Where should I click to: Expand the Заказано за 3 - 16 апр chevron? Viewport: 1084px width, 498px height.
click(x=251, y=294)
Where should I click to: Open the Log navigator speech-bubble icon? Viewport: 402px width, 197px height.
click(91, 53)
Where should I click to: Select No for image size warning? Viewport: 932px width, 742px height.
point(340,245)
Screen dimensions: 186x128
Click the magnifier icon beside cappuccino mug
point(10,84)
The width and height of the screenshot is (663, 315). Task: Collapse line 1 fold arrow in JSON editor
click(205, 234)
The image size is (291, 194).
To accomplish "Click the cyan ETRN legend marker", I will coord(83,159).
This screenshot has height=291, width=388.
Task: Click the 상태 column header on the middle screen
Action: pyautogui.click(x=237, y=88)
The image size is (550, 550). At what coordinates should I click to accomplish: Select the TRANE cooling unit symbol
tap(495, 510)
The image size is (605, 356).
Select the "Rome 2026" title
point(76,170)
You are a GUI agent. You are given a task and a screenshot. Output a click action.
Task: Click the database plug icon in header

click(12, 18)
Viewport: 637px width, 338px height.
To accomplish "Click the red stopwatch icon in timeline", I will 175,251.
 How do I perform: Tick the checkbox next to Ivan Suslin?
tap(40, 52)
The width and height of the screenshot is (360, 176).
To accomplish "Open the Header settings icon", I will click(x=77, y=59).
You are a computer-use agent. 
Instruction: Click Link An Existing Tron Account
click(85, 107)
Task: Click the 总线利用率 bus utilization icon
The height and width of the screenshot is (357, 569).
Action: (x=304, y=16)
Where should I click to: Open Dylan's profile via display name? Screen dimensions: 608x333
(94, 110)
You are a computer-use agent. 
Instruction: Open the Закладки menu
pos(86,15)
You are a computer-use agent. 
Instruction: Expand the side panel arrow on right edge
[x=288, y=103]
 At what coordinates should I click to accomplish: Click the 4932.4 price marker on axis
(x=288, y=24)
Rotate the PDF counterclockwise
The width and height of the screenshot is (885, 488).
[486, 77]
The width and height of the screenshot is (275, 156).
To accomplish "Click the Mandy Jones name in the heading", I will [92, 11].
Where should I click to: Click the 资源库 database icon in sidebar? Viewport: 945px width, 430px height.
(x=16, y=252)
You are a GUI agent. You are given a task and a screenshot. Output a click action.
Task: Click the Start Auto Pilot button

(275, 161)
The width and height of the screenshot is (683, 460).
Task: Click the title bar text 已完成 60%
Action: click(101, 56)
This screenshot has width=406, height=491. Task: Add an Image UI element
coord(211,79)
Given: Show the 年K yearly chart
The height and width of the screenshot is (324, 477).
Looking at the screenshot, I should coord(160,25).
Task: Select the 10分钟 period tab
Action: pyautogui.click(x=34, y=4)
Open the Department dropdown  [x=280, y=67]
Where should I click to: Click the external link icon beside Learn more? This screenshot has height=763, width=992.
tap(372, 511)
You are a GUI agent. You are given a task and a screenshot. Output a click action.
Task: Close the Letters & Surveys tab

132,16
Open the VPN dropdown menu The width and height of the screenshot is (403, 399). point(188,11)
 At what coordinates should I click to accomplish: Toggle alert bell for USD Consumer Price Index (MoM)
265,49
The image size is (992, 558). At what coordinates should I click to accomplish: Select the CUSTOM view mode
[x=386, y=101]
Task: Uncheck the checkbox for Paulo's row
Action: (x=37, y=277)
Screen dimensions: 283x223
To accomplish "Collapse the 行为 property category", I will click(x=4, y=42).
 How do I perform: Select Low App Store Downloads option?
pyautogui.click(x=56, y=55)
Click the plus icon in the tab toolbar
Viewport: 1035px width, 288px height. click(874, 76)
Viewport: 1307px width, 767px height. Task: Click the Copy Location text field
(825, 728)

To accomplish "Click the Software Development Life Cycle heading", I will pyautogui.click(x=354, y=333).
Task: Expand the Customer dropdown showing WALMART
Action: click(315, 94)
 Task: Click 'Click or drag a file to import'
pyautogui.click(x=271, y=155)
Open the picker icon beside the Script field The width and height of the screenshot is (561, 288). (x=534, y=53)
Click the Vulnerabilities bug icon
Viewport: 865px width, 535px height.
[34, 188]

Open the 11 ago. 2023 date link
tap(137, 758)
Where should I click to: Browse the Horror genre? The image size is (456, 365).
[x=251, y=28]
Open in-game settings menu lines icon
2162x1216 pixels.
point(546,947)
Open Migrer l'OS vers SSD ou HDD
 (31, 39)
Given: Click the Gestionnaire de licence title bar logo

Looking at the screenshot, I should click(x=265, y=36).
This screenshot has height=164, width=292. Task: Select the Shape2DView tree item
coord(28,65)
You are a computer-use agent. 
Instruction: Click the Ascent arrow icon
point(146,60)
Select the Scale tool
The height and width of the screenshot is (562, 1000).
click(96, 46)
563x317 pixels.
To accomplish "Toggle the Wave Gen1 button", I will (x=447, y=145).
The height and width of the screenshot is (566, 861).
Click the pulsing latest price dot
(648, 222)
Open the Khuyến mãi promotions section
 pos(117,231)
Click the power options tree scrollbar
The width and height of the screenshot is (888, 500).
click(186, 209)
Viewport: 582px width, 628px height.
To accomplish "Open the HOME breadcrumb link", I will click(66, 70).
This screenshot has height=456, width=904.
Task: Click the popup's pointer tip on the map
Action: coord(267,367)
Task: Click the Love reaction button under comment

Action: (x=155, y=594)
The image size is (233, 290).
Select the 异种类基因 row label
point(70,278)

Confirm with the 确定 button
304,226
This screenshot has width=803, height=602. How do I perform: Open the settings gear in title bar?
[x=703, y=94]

******************************

• _WHAT THIS TASK INVOLVES_: All records above are to be printed exactly, with nothing omitted.

• _SOLUTION BELOW_:
Where should I click to: Expand the Заказано за 3 - 16 апр chevron? Viewport: 1084px width, 498px height.
click(x=251, y=294)
Where should I click to: Open the Log navigator speech-bubble icon? Viewport: 402px width, 197px height.
click(91, 53)
Where should I click to: Select No for image size warning? Viewport: 932px width, 742px height.
point(340,245)
Screen dimensions: 186x128
Click the magnifier icon beside cappuccino mug
point(10,84)
The width and height of the screenshot is (663, 315). Task: Collapse line 1 fold arrow in JSON editor
click(205, 234)
The image size is (291, 194).
To accomplish "Click the cyan ETRN legend marker", I will coord(83,159).
This screenshot has height=291, width=388.
Task: Click the 상태 column header on the middle screen
Action: pyautogui.click(x=237, y=88)
The image size is (550, 550). At what coordinates should I click to accomplish: Select the TRANE cooling unit symbol
tap(495, 510)
The image size is (605, 356).
Select the "Rome 2026" title
point(76,170)
You are a GUI agent. You are given a task and a screenshot. Output a click action.
Task: Click the database plug icon in header

click(12, 18)
Viewport: 637px width, 338px height.
To accomplish "Click the red stopwatch icon in timeline", I will 175,251.
 How do I perform: Tick the checkbox next to Ivan Suslin?
tap(40, 52)
The width and height of the screenshot is (360, 176).
To accomplish "Open the Header settings icon", I will click(x=77, y=59).
You are a computer-use agent. 
Instruction: Click Link An Existing Tron Account
click(85, 107)
Task: Click the 总线利用率 bus utilization icon
The height and width of the screenshot is (357, 569).
Action: (x=304, y=16)
Where should I click to: Open Dylan's profile via display name? Screen dimensions: 608x333
(94, 110)
You are a computer-use agent. 
Instruction: Open the Закладки menu
pos(86,15)
You are a computer-use agent. 
Instruction: Expand the side panel arrow on right edge
[x=288, y=103]
 At what coordinates should I click to accomplish: Click the 4932.4 price marker on axis
(x=288, y=24)
Rotate the PDF counterclockwise
The width and height of the screenshot is (885, 488).
[486, 77]
The width and height of the screenshot is (275, 156).
To accomplish "Click the Mandy Jones name in the heading", I will [92, 11].
Where should I click to: Click the 资源库 database icon in sidebar? Viewport: 945px width, 430px height.
(x=16, y=252)
You are a GUI agent. You are given a task and a screenshot. Output a click action.
Task: Click the Start Auto Pilot button

(275, 161)
The width and height of the screenshot is (683, 460).
Task: Click the title bar text 已完成 60%
Action: click(101, 56)
This screenshot has width=406, height=491. Task: Add an Image UI element
coord(211,79)
Given: Show the 年K yearly chart
The height and width of the screenshot is (324, 477).
Looking at the screenshot, I should coord(160,25).
Task: Select the 10分钟 period tab
Action: pyautogui.click(x=34, y=4)
Open the Department dropdown  [x=280, y=67]
Where should I click to: Click the external link icon beside Learn more? This screenshot has height=763, width=992.
tap(372, 511)
You are a GUI agent. You are given a task and a screenshot. Output a click action.
Task: Close the Letters & Surveys tab

132,16
Open the VPN dropdown menu The width and height of the screenshot is (403, 399). point(188,11)
 At what coordinates should I click to accomplish: Toggle alert bell for USD Consumer Price Index (MoM)
265,49
The image size is (992, 558). At what coordinates should I click to accomplish: Select the CUSTOM view mode
[x=386, y=101]
Task: Uncheck the checkbox for Paulo's row
Action: (x=37, y=277)
Screen dimensions: 283x223
To accomplish "Collapse the 行为 property category", I will click(x=4, y=42).
 How do I perform: Select Low App Store Downloads option?
pyautogui.click(x=56, y=55)
Click the plus icon in the tab toolbar
Viewport: 1035px width, 288px height. click(874, 76)
Viewport: 1307px width, 767px height. Task: Click the Copy Location text field
(825, 728)

To accomplish "Click the Software Development Life Cycle heading", I will pyautogui.click(x=354, y=333).
Task: Expand the Customer dropdown showing WALMART
Action: click(315, 94)
 Task: Click 'Click or drag a file to import'
pyautogui.click(x=271, y=155)
Open the picker icon beside the Script field The width and height of the screenshot is (561, 288). (x=534, y=53)
Click the Vulnerabilities bug icon
Viewport: 865px width, 535px height.
[34, 188]

Open the 11 ago. 2023 date link
tap(137, 758)
Where should I click to: Browse the Horror genre? The image size is (456, 365).
[x=251, y=28]
Open in-game settings menu lines icon
2162x1216 pixels.
point(546,947)
Open Migrer l'OS vers SSD ou HDD
 (31, 39)
Given: Click the Gestionnaire de licence title bar logo

Looking at the screenshot, I should click(x=265, y=36).
This screenshot has height=164, width=292. Task: Select the Shape2DView tree item
coord(28,65)
You are a computer-use agent. 
Instruction: Click the Ascent arrow icon
point(146,60)
Select the Scale tool
The height and width of the screenshot is (562, 1000).
click(96, 46)
563x317 pixels.
To accomplish "Toggle the Wave Gen1 button", I will (x=447, y=145).
The height and width of the screenshot is (566, 861).
Click the pulsing latest price dot
(648, 222)
Open the Khuyến mãi promotions section
 pos(117,231)
Click the power options tree scrollbar
The width and height of the screenshot is (888, 500).
click(186, 209)
Viewport: 582px width, 628px height.
To accomplish "Open the HOME breadcrumb link", I will click(66, 70).
This screenshot has height=456, width=904.
Task: Click the popup's pointer tip on the map
Action: coord(267,367)
Task: Click the Love reaction button under comment

Action: (x=155, y=594)
The image size is (233, 290).
Select the 异种类基因 row label
point(70,278)

Confirm with the 确定 button
304,226
This screenshot has width=803, height=602. How do I perform: Open the settings gear in title bar?
[x=703, y=94]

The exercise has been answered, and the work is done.